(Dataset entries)
• • •
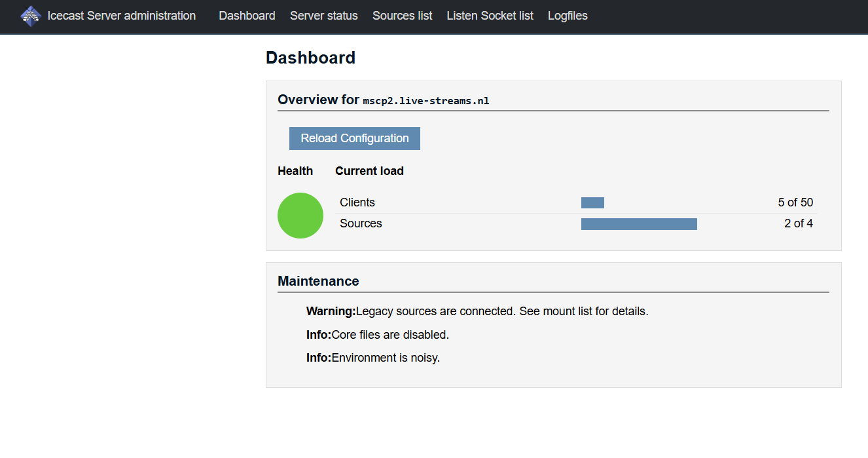Viewport: 868px width, 458px height.
Task: Open the Server status page
Action: (323, 16)
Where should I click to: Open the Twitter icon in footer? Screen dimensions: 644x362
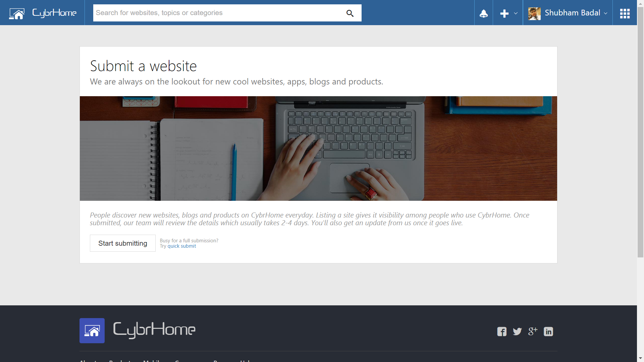click(517, 331)
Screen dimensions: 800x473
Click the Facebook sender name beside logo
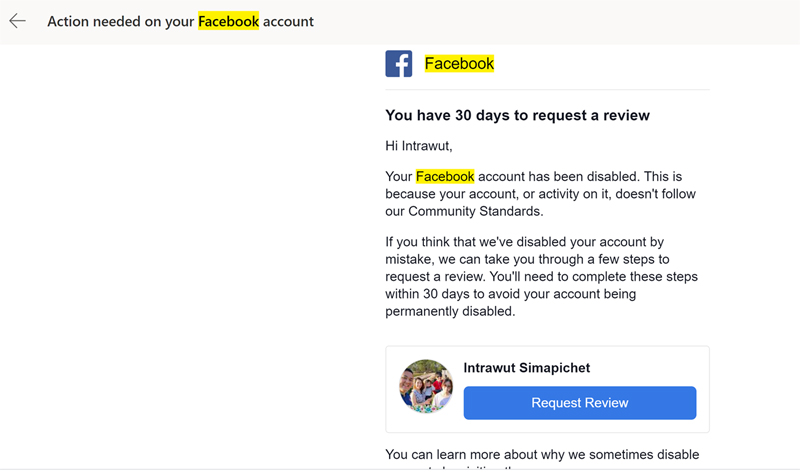tap(459, 64)
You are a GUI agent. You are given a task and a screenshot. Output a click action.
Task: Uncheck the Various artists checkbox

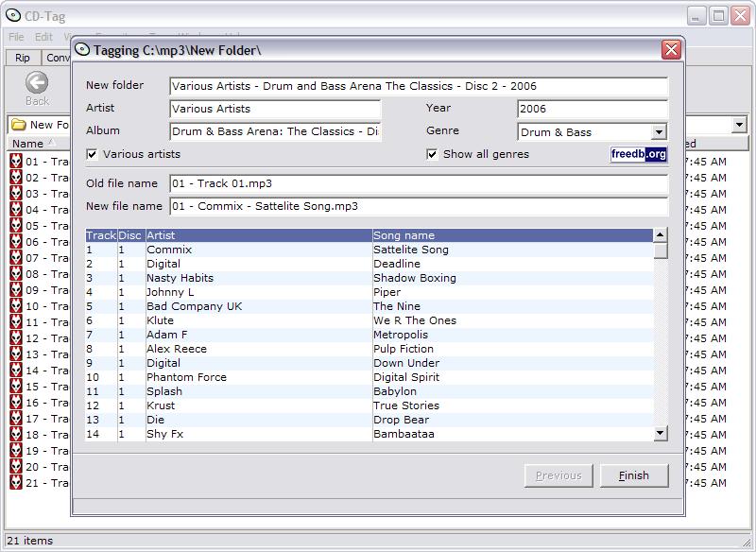coord(93,154)
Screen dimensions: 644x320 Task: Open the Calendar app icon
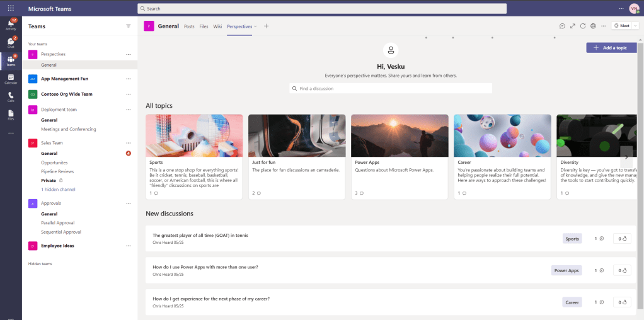click(x=11, y=79)
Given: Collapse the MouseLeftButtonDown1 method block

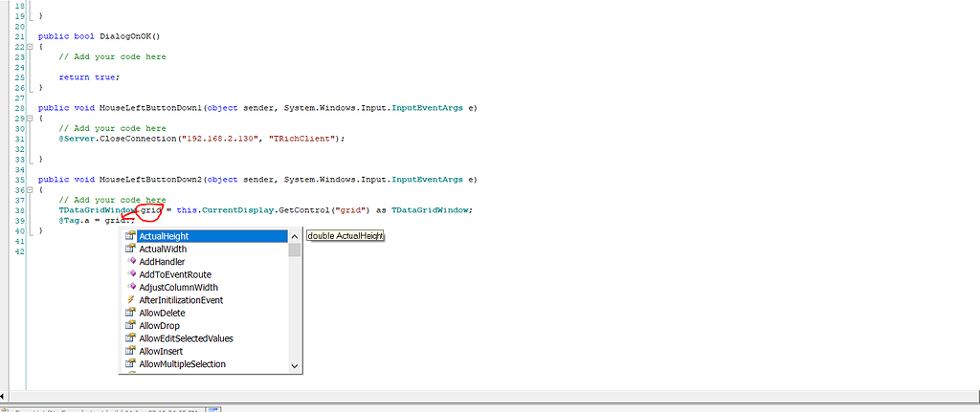Looking at the screenshot, I should (x=29, y=118).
• • •
The lines wanted run from the line containing "Screen dimensions: 800x473" through the end of the entries; return them exactly, both ends included, and keep pictures out.

Screen dimensions: 800x473
Click the Facebook sender name beside logo
tap(459, 64)
You are a GUI agent. You are given a task and a screenshot. Output a click action.
Task: Uncheck the Various artists checkbox

coord(93,154)
Screen dimensions: 644x320 Task: Open the Calendar app icon
click(x=11, y=79)
Given: Collapse the MouseLeftButtonDown1 method block

Looking at the screenshot, I should (x=29, y=118).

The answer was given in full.